Regulation of single inositol 1,4,5-trisphosphate receptor channel activity by protein kinase A phosphorylation

Phosphorylation of inositol 1,4,5-trisphosphate receptors (InsP 3 R) by PKA represents an important, common route for regulation of Ca 2+ release. Following phosphorylation of the S2 splice variant of InsP 3 R-1 (S2– InsP-1), Ca 2+ release is markedly potentiated. In this study we utilize the plasma membrane (PM) expression of InsP 3 R-1 and phosphorylation state mutant InsP 3 R-1 to study how this regulation occurs at the single InsP 3 R-1 channel level. DT40-3KO cells stably expressing rat S2– InsP 3 R-1 were generated and studied in the whole-cell mode of the patch clamp technique.
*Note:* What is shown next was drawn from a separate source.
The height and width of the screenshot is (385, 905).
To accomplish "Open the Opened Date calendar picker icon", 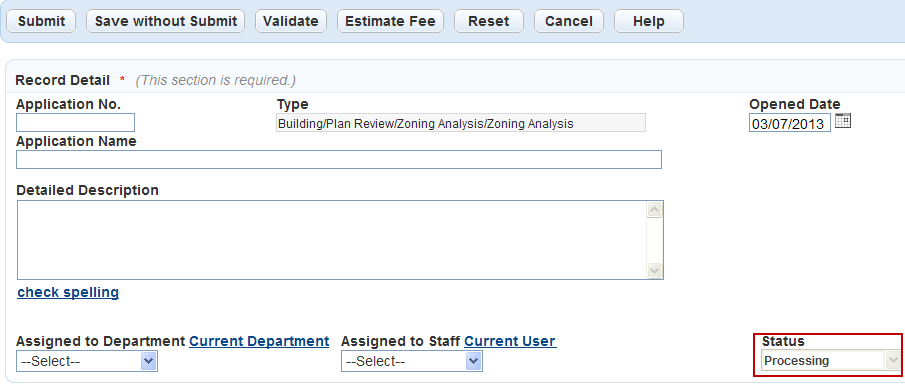I will click(x=843, y=121).
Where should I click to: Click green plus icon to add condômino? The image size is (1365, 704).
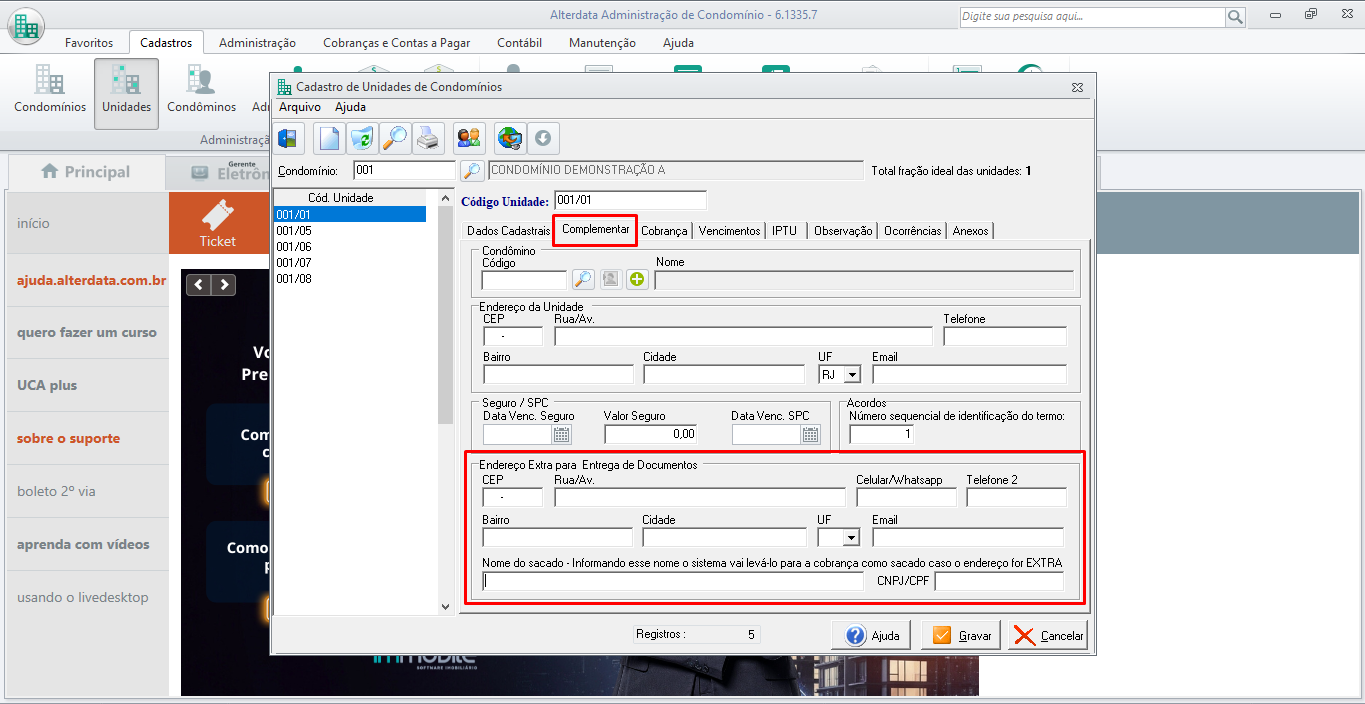(x=637, y=280)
At hyperpolarized holding potentials, small numbers of unitary currents (average ∼1.7 per cell) were observed which were dependent on InsP 3 and the presence of functional InsP 3 R-1, and regulated by both cytoplasmic Ca 2+ and ATP. Raising cAMP markedly enhanced the open probability ( P o ) of the InsP 3 R-1 and induced bursting activity, characterized by extended periods of rapid channel openings and subsequent prolonged refractory periods. The activity, as measured by the P o of the channel, of a non-phosphorylatable InsP 3 R-1 construct (Ser1589Ala/Ser1755Ala InsP 3 R-1) was markedly less than wild-type (WT) InsP 3 R-1 and right shifted some ∼15-fold when the concentration dependency was compared to a phosphomimetic construct (Ser1589Glu/Ser1755Glu InsP 3 R-1). No change in conductance of the channel was observed. This shift in apparent InsP 3 sensitivity occurred without a change in InsP 3 binding or Ca 2+ dependency of activation or inactivation. Biophysical analysis indicated that channel activity can be described by three states: an open state, a long lived closed state which manifests itself as long interburst intervals, and a short-lived closed state. Bursting activity occurs as the channel shuttles rapidly between the open and short-lived closed state. The predominant effect of InsP 3 R-1 phosphorylation is to increase the likelihood of extended bursting activity and thus markedly augment Ca 2+ release. These analyses provide insight into the mechanism responsible for augmenting InsP 3 R-1 channel activity following phosphorylation and moreover should be generally useful for further detailed investigation of the biophysical properties of InsP 3 R.